>>>

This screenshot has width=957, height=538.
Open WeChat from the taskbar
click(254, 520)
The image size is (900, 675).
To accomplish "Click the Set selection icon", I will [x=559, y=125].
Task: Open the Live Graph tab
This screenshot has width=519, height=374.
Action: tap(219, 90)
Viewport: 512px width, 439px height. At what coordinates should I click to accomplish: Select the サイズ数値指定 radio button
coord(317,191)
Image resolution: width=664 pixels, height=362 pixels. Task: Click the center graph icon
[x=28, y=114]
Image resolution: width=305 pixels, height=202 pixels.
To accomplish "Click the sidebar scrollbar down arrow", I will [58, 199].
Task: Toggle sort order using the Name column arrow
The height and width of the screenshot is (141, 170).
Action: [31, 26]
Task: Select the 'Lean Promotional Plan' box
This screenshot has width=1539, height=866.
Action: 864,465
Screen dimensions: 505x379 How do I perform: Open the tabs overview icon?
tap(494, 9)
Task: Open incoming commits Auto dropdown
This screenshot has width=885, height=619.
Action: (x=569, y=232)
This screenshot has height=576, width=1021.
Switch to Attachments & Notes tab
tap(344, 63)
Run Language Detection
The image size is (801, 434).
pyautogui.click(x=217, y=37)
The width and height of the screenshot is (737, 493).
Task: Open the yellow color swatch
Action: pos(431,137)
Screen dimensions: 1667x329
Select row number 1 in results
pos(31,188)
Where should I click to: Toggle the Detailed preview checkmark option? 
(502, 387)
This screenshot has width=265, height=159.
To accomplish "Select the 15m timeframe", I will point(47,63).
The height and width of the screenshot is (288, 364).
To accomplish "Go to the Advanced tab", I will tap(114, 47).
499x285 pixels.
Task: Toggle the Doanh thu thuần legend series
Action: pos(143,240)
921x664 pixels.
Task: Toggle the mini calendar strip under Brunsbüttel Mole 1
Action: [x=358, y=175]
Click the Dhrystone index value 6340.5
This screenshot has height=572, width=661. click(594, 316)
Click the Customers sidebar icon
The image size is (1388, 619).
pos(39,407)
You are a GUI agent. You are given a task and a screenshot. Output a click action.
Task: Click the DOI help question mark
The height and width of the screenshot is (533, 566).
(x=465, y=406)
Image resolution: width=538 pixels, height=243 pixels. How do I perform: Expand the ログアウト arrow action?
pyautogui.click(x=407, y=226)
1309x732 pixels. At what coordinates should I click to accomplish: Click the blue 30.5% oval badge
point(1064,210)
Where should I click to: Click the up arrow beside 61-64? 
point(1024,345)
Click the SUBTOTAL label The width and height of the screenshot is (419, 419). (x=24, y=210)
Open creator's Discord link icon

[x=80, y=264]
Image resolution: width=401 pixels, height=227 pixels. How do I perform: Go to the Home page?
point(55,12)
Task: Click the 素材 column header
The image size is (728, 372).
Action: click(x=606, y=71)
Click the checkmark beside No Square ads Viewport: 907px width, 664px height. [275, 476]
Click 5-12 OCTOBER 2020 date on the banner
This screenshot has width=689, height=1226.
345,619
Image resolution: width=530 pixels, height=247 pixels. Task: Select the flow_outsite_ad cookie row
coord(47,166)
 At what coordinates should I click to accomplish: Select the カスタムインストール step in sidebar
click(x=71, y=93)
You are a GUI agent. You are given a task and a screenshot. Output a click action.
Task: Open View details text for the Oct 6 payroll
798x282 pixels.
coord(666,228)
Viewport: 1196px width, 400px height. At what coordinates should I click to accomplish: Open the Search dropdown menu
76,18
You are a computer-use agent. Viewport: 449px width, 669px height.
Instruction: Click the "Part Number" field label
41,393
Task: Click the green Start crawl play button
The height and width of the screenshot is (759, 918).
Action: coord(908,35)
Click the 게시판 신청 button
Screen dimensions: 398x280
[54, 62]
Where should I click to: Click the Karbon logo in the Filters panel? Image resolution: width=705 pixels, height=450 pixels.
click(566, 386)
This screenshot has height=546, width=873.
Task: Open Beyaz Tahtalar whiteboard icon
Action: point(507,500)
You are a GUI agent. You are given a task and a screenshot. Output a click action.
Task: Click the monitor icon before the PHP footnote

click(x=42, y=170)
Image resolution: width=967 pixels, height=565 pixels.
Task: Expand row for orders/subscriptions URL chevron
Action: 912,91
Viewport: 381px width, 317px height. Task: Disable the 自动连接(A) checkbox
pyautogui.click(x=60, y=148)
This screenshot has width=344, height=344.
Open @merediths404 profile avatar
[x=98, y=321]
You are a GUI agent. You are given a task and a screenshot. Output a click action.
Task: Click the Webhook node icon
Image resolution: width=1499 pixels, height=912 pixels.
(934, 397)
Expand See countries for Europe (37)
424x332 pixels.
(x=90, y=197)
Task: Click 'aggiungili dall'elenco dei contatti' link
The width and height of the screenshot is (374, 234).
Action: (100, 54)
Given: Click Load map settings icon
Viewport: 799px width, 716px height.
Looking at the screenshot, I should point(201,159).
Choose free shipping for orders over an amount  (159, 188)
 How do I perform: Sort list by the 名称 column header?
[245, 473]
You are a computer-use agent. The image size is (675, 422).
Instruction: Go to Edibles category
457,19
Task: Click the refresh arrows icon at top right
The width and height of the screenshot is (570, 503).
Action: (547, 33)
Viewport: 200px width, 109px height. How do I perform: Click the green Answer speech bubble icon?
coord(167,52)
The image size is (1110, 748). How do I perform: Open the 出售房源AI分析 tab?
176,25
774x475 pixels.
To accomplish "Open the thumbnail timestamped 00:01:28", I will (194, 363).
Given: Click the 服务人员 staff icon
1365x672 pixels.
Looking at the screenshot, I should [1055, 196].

<<<

* TASK DETAILS *
Quote each line above in full, word for word.

* OUTPUT FOR THIS TASK *
This screenshot has width=957, height=538.
Open WeChat from the taskbar
click(254, 520)
The image size is (900, 675).
To accomplish "Click the Set selection icon", I will [x=559, y=125].
Task: Open the Live Graph tab
This screenshot has width=519, height=374.
Action: tap(219, 90)
Viewport: 512px width, 439px height. At what coordinates should I click to accomplish: Select the サイズ数値指定 radio button
coord(317,191)
Image resolution: width=664 pixels, height=362 pixels. Task: Click the center graph icon
[x=28, y=114]
Image resolution: width=305 pixels, height=202 pixels.
To accomplish "Click the sidebar scrollbar down arrow", I will [58, 199].
Task: Toggle sort order using the Name column arrow
The height and width of the screenshot is (141, 170).
Action: [31, 26]
Task: Select the 'Lean Promotional Plan' box
This screenshot has width=1539, height=866.
Action: 864,465
Screen dimensions: 505x379 How do I perform: Open the tabs overview icon?
tap(494, 9)
Task: Open incoming commits Auto dropdown
This screenshot has width=885, height=619.
Action: (x=569, y=232)
This screenshot has height=576, width=1021.
Switch to Attachments & Notes tab
tap(344, 63)
Run Language Detection
The image size is (801, 434).
pyautogui.click(x=217, y=37)
The width and height of the screenshot is (737, 493).
Task: Open the yellow color swatch
Action: pos(431,137)
Screen dimensions: 1667x329
Select row number 1 in results
pos(31,188)
Where should I click to: Toggle the Detailed preview checkmark option? 
(502, 387)
This screenshot has width=265, height=159.
To accomplish "Select the 15m timeframe", I will point(47,63).
The height and width of the screenshot is (288, 364).
To accomplish "Go to the Advanced tab", I will tap(114, 47).
499x285 pixels.
Task: Toggle the Doanh thu thuần legend series
Action: pos(143,240)
921x664 pixels.
Task: Toggle the mini calendar strip under Brunsbüttel Mole 1
Action: [x=358, y=175]
Click the Dhrystone index value 6340.5
This screenshot has height=572, width=661. click(594, 316)
Click the Customers sidebar icon
The image size is (1388, 619).
pos(39,407)
You are a GUI agent. You are given a task and a screenshot. Output a click action.
Task: Click the DOI help question mark
The height and width of the screenshot is (533, 566).
(x=465, y=406)
Image resolution: width=538 pixels, height=243 pixels. How do I perform: Expand the ログアウト arrow action?
pyautogui.click(x=407, y=226)
1309x732 pixels. At what coordinates should I click to accomplish: Click the blue 30.5% oval badge
point(1064,210)
Where should I click to: Click the up arrow beside 61-64? 
point(1024,345)
Click the SUBTOTAL label The width and height of the screenshot is (419, 419). (x=24, y=210)
Open creator's Discord link icon

[x=80, y=264]
Image resolution: width=401 pixels, height=227 pixels. How do I perform: Go to the Home page?
point(55,12)
Task: Click the 素材 column header
The image size is (728, 372).
Action: click(x=606, y=71)
Click the checkmark beside No Square ads Viewport: 907px width, 664px height. [275, 476]
Click 5-12 OCTOBER 2020 date on the banner
This screenshot has width=689, height=1226.
345,619
Image resolution: width=530 pixels, height=247 pixels. Task: Select the flow_outsite_ad cookie row
coord(47,166)
 At what coordinates should I click to accomplish: Select the カスタムインストール step in sidebar
click(x=71, y=93)
You are a GUI agent. You are given a task and a screenshot. Output a click action.
Task: Open View details text for the Oct 6 payroll
798x282 pixels.
coord(666,228)
Viewport: 1196px width, 400px height. At what coordinates should I click to accomplish: Open the Search dropdown menu
76,18
You are a computer-use agent. Viewport: 449px width, 669px height.
Instruction: Click the "Part Number" field label
41,393
Task: Click the green Start crawl play button
The height and width of the screenshot is (759, 918).
Action: coord(908,35)
Click the 게시판 신청 button
Screen dimensions: 398x280
[54, 62]
Where should I click to: Click the Karbon logo in the Filters panel? Image resolution: width=705 pixels, height=450 pixels.
click(566, 386)
This screenshot has height=546, width=873.
Task: Open Beyaz Tahtalar whiteboard icon
Action: point(507,500)
You are a GUI agent. You are given a task and a screenshot. Output a click action.
Task: Click the monitor icon before the PHP footnote

click(x=42, y=170)
Image resolution: width=967 pixels, height=565 pixels.
Task: Expand row for orders/subscriptions URL chevron
Action: 912,91
Viewport: 381px width, 317px height. Task: Disable the 自动连接(A) checkbox
pyautogui.click(x=60, y=148)
This screenshot has width=344, height=344.
Open @merediths404 profile avatar
[x=98, y=321]
You are a GUI agent. You are given a task and a screenshot. Output a click action.
Task: Click the Webhook node icon
Image resolution: width=1499 pixels, height=912 pixels.
(934, 397)
Expand See countries for Europe (37)
424x332 pixels.
(x=90, y=197)
Task: Click 'aggiungili dall'elenco dei contatti' link
The width and height of the screenshot is (374, 234).
Action: (100, 54)
Given: Click Load map settings icon
Viewport: 799px width, 716px height.
Looking at the screenshot, I should point(201,159).
Choose free shipping for orders over an amount  (159, 188)
 How do I perform: Sort list by the 名称 column header?
[245, 473]
You are a computer-use agent. The image size is (675, 422).
Instruction: Go to Edibles category
457,19
Task: Click the refresh arrows icon at top right
The width and height of the screenshot is (570, 503).
Action: (547, 33)
Viewport: 200px width, 109px height. How do I perform: Click the green Answer speech bubble icon?
coord(167,52)
The image size is (1110, 748). How do I perform: Open the 出售房源AI分析 tab?
176,25
774x475 pixels.
To accomplish "Open the thumbnail timestamped 00:01:28", I will (194, 363).
Given: Click the 服务人员 staff icon
1365x672 pixels.
Looking at the screenshot, I should [1055, 196].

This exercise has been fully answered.